Fattura elettronica: l’Italia, finalmente, è un esempio virtuoso in ambito fiscale
Nonostante quest’ultimi aspetti negativi, che restano globalmente marginali rispetto ai benefici, il successo della fatturazione elettronica potrebbe fungere da fulgido esempio per una svolta complessiva del rapporto fra contribuente e fisco. Se il primo, di fatto, ha meno “opportunità” di evadere le imposte, il secondo, grazie al maggior introito ottenuto, dovrebbe premiare le partite IVA più oneste, magari diminuendo, seppur gradualmente e parzialmente, l’imposizione fiscale a loro carico. D’altro canto, la fattura elettronica ha adempiuto compiutamente al primo obiettivo per il quale aveva visto la luce: fungere da deterrente per chi volesse continuare ad omettere le dichiarazioni. Ed in tal senso, i maggiori controlli messi in campo, nonché il rischio di subire maggiori accertamenti, ha portato diversi contribuenti ad agire nell’ambito della legalità.

#####

*COSA FARE*: Prosegui il testo sulla fattura elettronica partendo subito dopo la sua ultima frase.

*ESTRATTO FONTE*:
#####

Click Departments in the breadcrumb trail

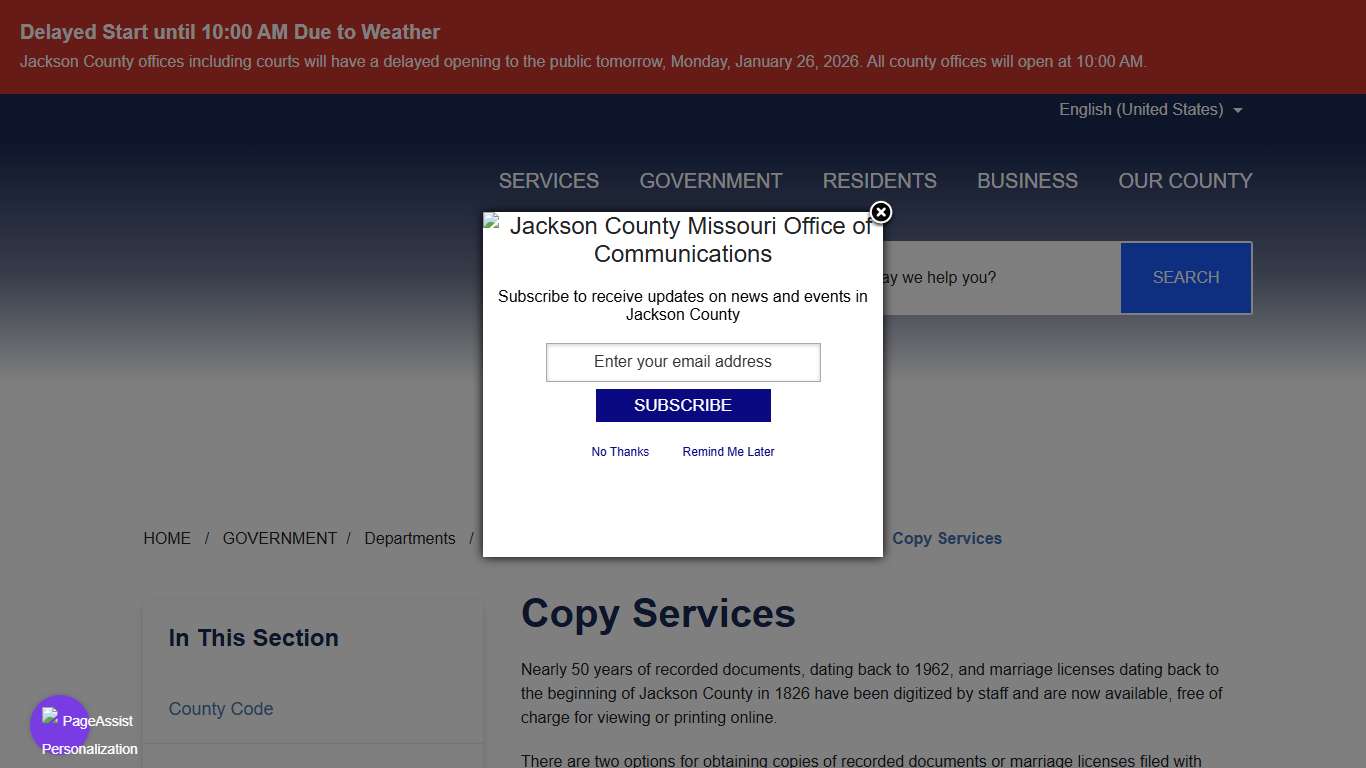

#####

*RISPOSTA*:
L’Italia, paese tristemente noto per l’evasione fiscale, in questa circostanza può rappresentare un esempio, assai virtuoso, per gli altri grandi paesi europei. Ad eccezione del “piccolo” Portogallo, che la adottò al culmine di una crisi finanziaria ed economica drammatica, il Belpaese è l’unica nazione europea dal peso specifico significativo ad aver introdotto l’e-fattura. Da Bruxelles, infatti, non esiste alcun obbligo in tal senso: ogni paese può agire in modo autonomo.
Gli effetti benefici apportati ad un paese fiscalmente complesso come l’Italia, possono rappresentare uno sprono per introdurla in tutti i paesi facenti parte dell’Unione Europea. D’altronde, l’effettiva unificazione dell’Europa passa, inevitabilmente, da un “agire comune” in tanti ambiti economici e finanziari. E la leva fiscale sarà, probabilmente, la prossima arma che i paesi europei adotteranno per risollevare l’economia continentale, attualmente sostenuta dalla politica monetaria particolarmente accomodante della Banca Centrale Europea.